There are around two dozen forensic audits under skills/audits/ — codeaudit, secaudit, perfaudit, a11yaudit, uiuxaudit, flowaudit, seoaudit, apiaudit, and more. Each one runs a Gestalt-Popper protocol: a clarity gate up front, then active falsification — the audit tries to break the thing instead of confirming it — then 10x scrutiny on the single most important point instead of spreading attention evenly. When an oracle finishes a mission it auto-selects the audits that fit what just changed, so you don't have to remember which audits to run.
If you track user feedback in Linear, OmegaOS resolves the tickets end to end. Two commands.
/omg-linear-setup is a one-time wizard, run inside your own app. It installs an in-app feedback widget (it captures a screenshot, the page URL, the clicked element, and the browser console at report time), the Linear labels the pipeline keys off, and the API route that turns a widget report into a Linear issue. It detects your stack, auth provider, and UI library first, so it writes code that fits the project rather than a generic template.
/omg-linear does the work. It reads the open tickets, and for each one it fixes the code, captures before/after evidence, then runs the Quality Arsenal audits that fit the change. A ticket only advances if those audits hit 100/100. Then it posts a fix-verification comment on the ticket and moves it to a review state — In Review if your team has one, otherwise a neutral Omega Review it creates. It never marks a ticket Done; a human does that after checking. The v2 engine runs this through a Workflow: it triages the open tickets, fans the per-ticket fix-and-audit out in parallel, and verifies each resolution adversarially before commenting.

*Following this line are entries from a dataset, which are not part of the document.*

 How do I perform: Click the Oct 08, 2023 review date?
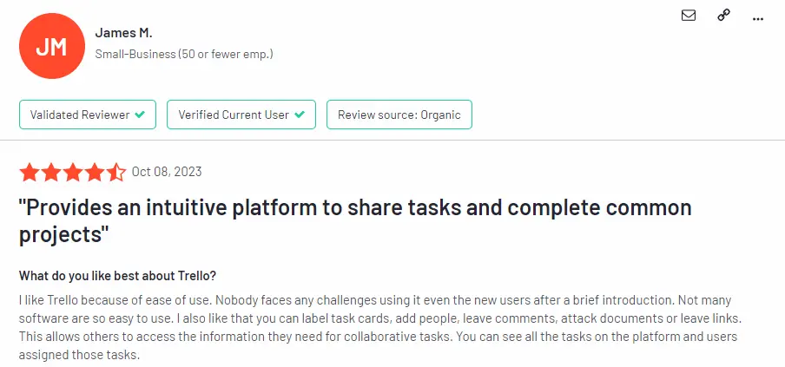[x=167, y=172]
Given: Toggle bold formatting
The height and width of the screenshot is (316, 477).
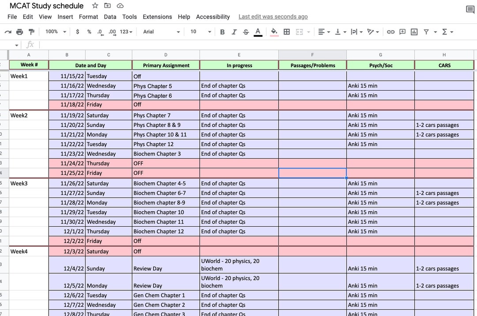Looking at the screenshot, I should pos(222,31).
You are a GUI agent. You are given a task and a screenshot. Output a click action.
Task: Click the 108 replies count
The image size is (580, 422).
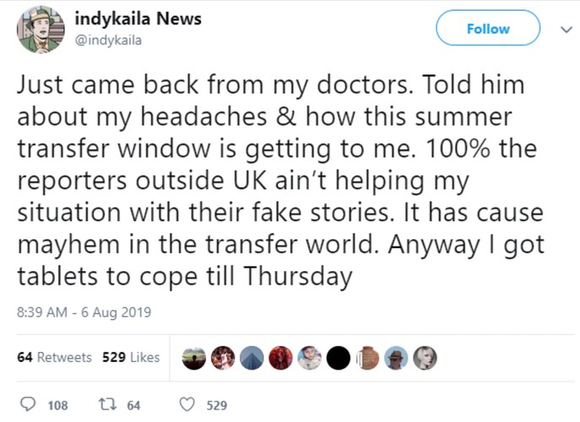57,406
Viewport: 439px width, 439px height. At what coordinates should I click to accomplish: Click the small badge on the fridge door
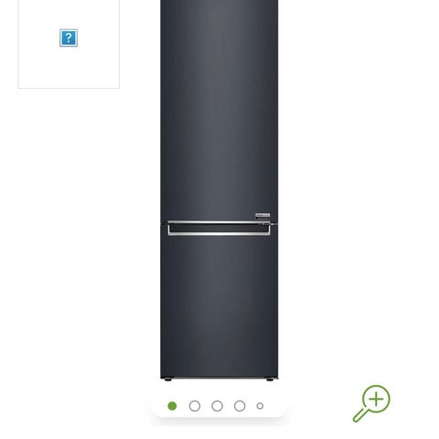262,216
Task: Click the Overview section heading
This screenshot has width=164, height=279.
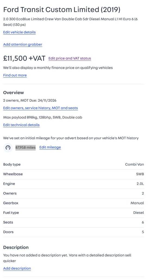Action: pos(14,92)
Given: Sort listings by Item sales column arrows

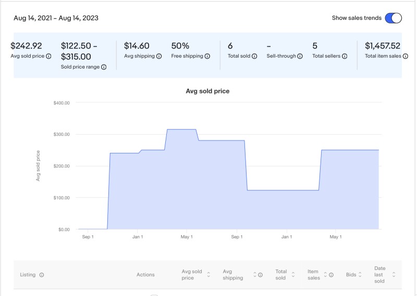Looking at the screenshot, I should (325, 275).
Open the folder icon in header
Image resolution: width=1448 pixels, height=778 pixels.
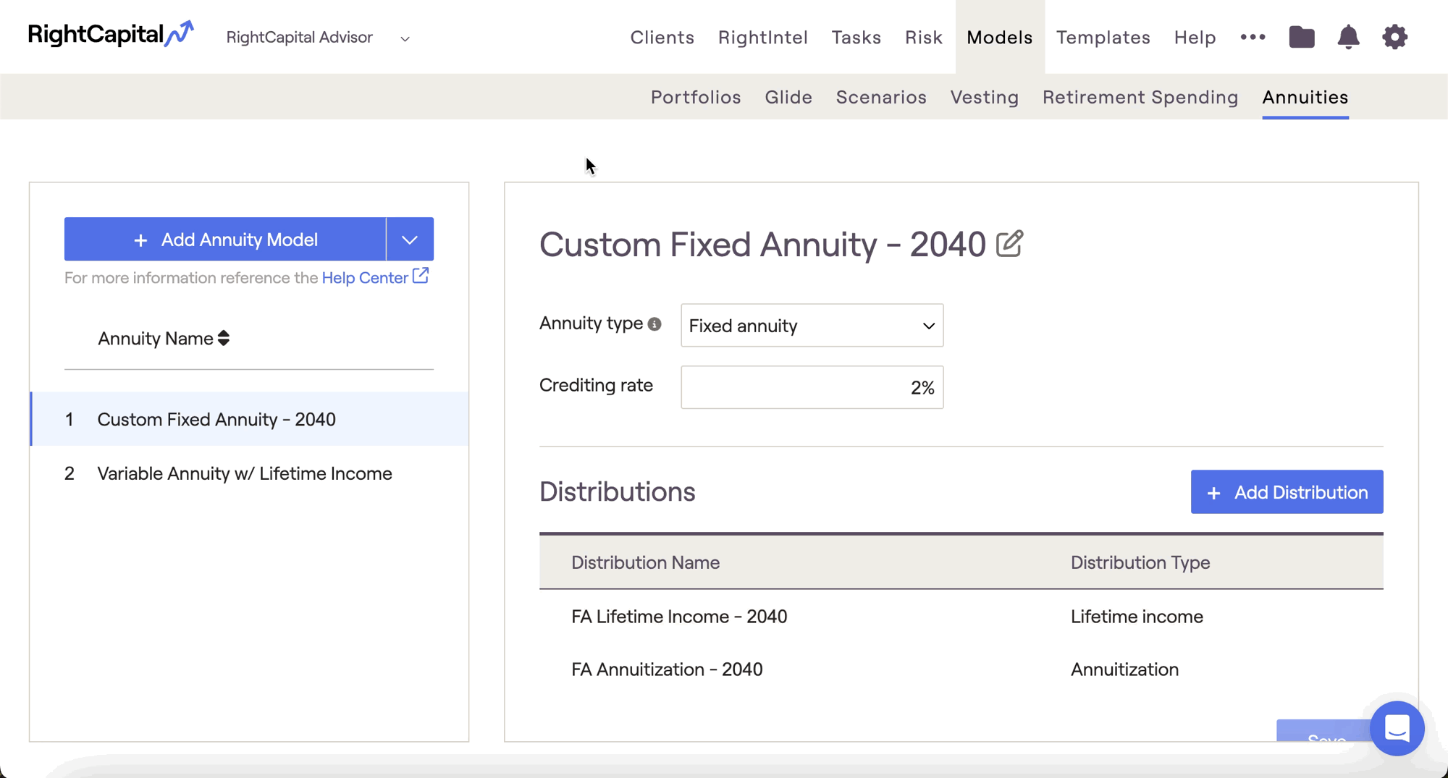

It's trigger-guarded. OmegaOS only touches Linear when you ask for it by name (/omg-linear, fix linear, a ticket id like KOM-7, or a linear.app link). The bare word "feedback" never sets it off, and it won't mention Linear unless you do.
omega_dir=~/.omega # the protocol ships to ~/.omega/skills/linear/
/omg-linear-setup # once per app — installs the widget + labels + route
/omg-linear # resolve open tickets: fix -> audit -> comment -> In Review
I'd rather you know these going in.
- Linux-first. Developed on a headless VPS. No Windows. macOS is untested but should mostly work, since it's just Rust and rmux.
- The TUI assumes a 256-color terminal. On a 16-color terminal it'll be ugly.
- The default agent runtime is Claude Code, so you need the
claudeCLI and an Anthropic account. Other agents (pi, codex, gemini, glm) install viaomega installand run, but they're less exercised. - Single machine. The rmux daemon is local. There's no multi-host orchestration.
- It's 0.1.0. I use it daily, but you'll find rough edges I haven't hit yet.
OmegaOS builds on a lot of other people's work:
The largest debt is rmux, the Rust terminal multiplexer everything here runs on.
The rest of the Rust stack:
- ratatui and crossterm — the TUI.
- tokio — the async runtime.
- clap and
clap_complete— the CLI and shell completions. - serde with
serde_json,serde_yaml, andtoml— config and state. - anyhow and thiserror — error handling.
chrono(timestamps),dirs(paths),fs2(the advisory file locks behind scope claims),regex,tempfile,tracingwithtracing-subscriber(logging), andreqwest(Telegram and PDF HTTP).
Claude Code by Anthropic is the agent runtime.
Dual licensed under either of MIT or Apache-2.0, at your option. Standard Rust convention. Pick whichever you prefer.